Home—Loudon County, VA.
Writer. Has worked as sales and marketing executive for aerospace firms. Military service: U.S. naval aviator; became commanding officer of Patrol Squadron 19 and of Naval Air Station Moffett Field, Mountain View, CA.
Adak: The Rescue of Alfa Foxtrot 586, Naval Institute Press (Annapolis, MD), 2003.
The Last Lincoln Conspirator: John Surratt's Flight from the Gallows, Naval Institute Press (Annapolis, MD), 2008.
Andrew C.A. Jampoler, a retired naval aviator, has often written about historic events at sea. His first published book, Adak: The Rescue of Alfa Foxtrot 586, deals with a military aviation disaster. An American spy plane, codenamed Alfa Foxtrot 586, was flying over the Bering Sea one day in the fall of 1978 when one of its engines failed. The pilot attempted to get the aircraft back to land, but ultimately he was forced to crash-land in the icy water southwest of an island called Adak. Of the fifteen crew members, twelve escaped to life rafts; the pilot drowned trying to swim to the rafts, and another man, badly injured, died in the wreckage. Three men in the rafts eventually died of exposure, but the rest survived to be rescued by a Russian fishing trawler—an example, some observers remarked, of cooperation between the Soviet Union and the United States, then bitter enemies in the Cold War.

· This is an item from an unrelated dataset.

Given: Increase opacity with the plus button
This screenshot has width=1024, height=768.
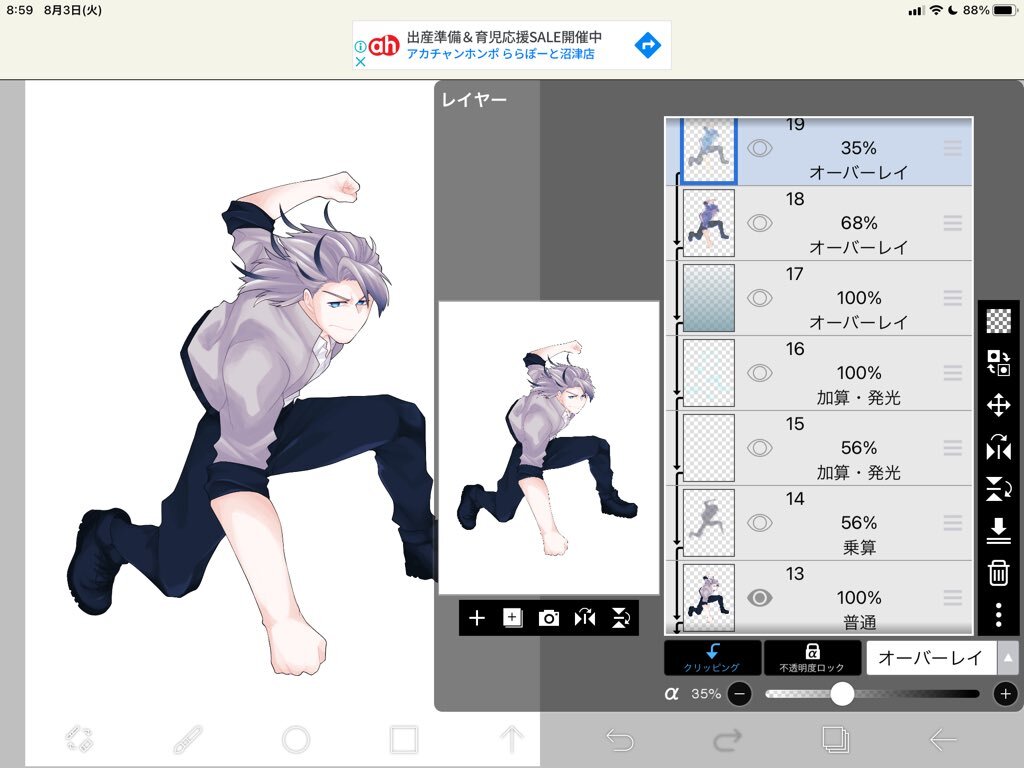Looking at the screenshot, I should tap(1005, 694).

Several critics deemed Jampoler's account of the crash and rescue a dramatic and suspenseful story, and they noted his intimate familiarity with some aspects of it: he had flown the same type of plane, over the same routes. David R. Mets, reviewing for the Air & Space Power Journal, called Jampoler a "marvelous combination of experienced operator in the airplane, service, and region concerned, plus a writer of very considerable talent." His book is "a joy to read," Mets added. Daniel Ford, writing in the Wall Street Journal, commented that Jampoler, with "a gift for narrative and homely metaphor," has written "an adventure story to rival the best you've ever read."

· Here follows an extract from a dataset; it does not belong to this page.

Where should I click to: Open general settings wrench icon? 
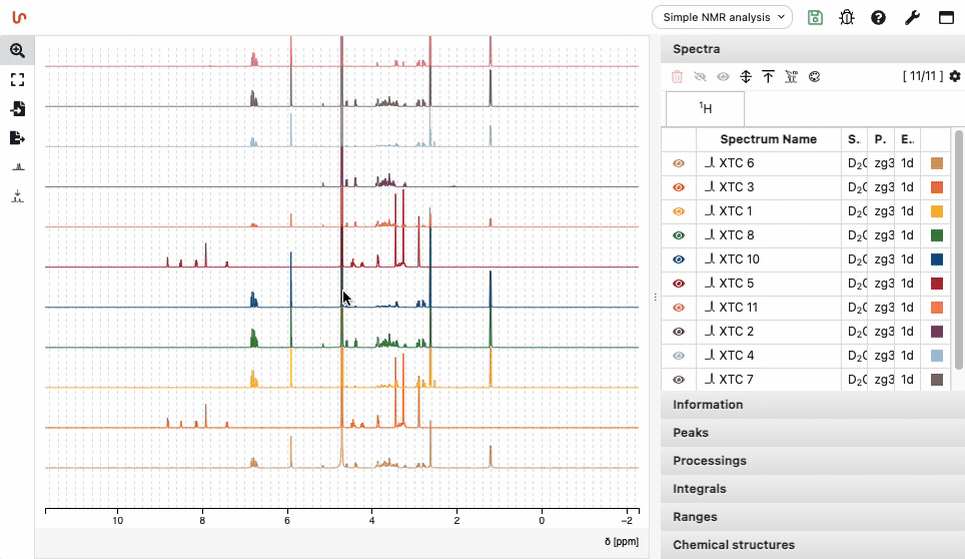pos(911,17)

Jampoler followed this work with Sailors in the Holy Land: The 1848 American Expedition to the Dead Sea and the Search for Sodom and Gomorrah. This expedition, led by naval lieutenant David Lynch, sought to gather scientific data on the Jordan River and the Dead Sea, and also to find the ruins of the two cities that were, according to the Bible, destroyed by God for their wickedness. The crew suffered through the region's intense heat and had some difficult relationships with local tribes, but despite the harsh conditions, only one member died, and ultimately the expedition correctly calculated the elevation of the Dead Sea and collected accurate and useful information about the Jordan. Lynch also convinced himself that he had found the sites of Sodom and Gomorrah under the sea.
In an interview with Neal Conan for National Public Radio's Talk of the Nation, Jampoler noted that the expedition reflected a nineteenth-century America that was deeply religious but fascinated by scientific discoveries and advancements. "It was a unique period of change," he told Conan. He further commented that he was drawn to the story because "Lynch's pilgrimage was interesting in its own right as a religious journey" and also because of "the scientific questions that he answered and the success with which he did that."
Some reviewers thought Jampoler had told the expedition's tale in an effective, engaging manner. Andrew Lambert, writing in the International Journal of Naval History, remarked that the author sometimes veers away from his primary topic, but concluded: "If his book is often discursive the rewards for completing the journey are far greater than might initially appear; refreshingly different and thought-provoking." Daniel Pipes, a contributor to the Middle East Quarterly, found Jampoler concentrated on the American sailors at the expense of conveying the Middle East of the time, but allowed that he "gives those details necessary to make the nearly yearlong trip come alive." Lambert summed the book up as a "striking text."
BIOGRAPHICAL AND CRITICAL SOURCES:
Air & Space Power Journal, September 22, 2004, David R. Mets, review of Adak: The Rescue of Alfa Foxtrot 586, p. 121.
International Journal of Middle East Studies, November 1, 2006, Richard A. Freund, review of Sailors in the Holy Land: The 1848 American Expedition to the Dead Sea and the Search for Sodom and Gomorrah, p. 630.
Journal of Military History, October 1, 2006, James C. Bradford, review of Sailors in the Holy Land, p. 1127.
Middle East Quarterly, March 22, 2006, Daniel Pipes, review of Sailors in the Holy Land, p. 90.
Reference & Research Book News, August 1, 2005, review of Sailors in the Holy Land, p. 47.
Sea Power, July 1, 2003, Sherry L. Gardner, review of Adak, p. 45.
Wall Street Journal, May 16, 2003, Daniel Ford, review of Adak, p. 10.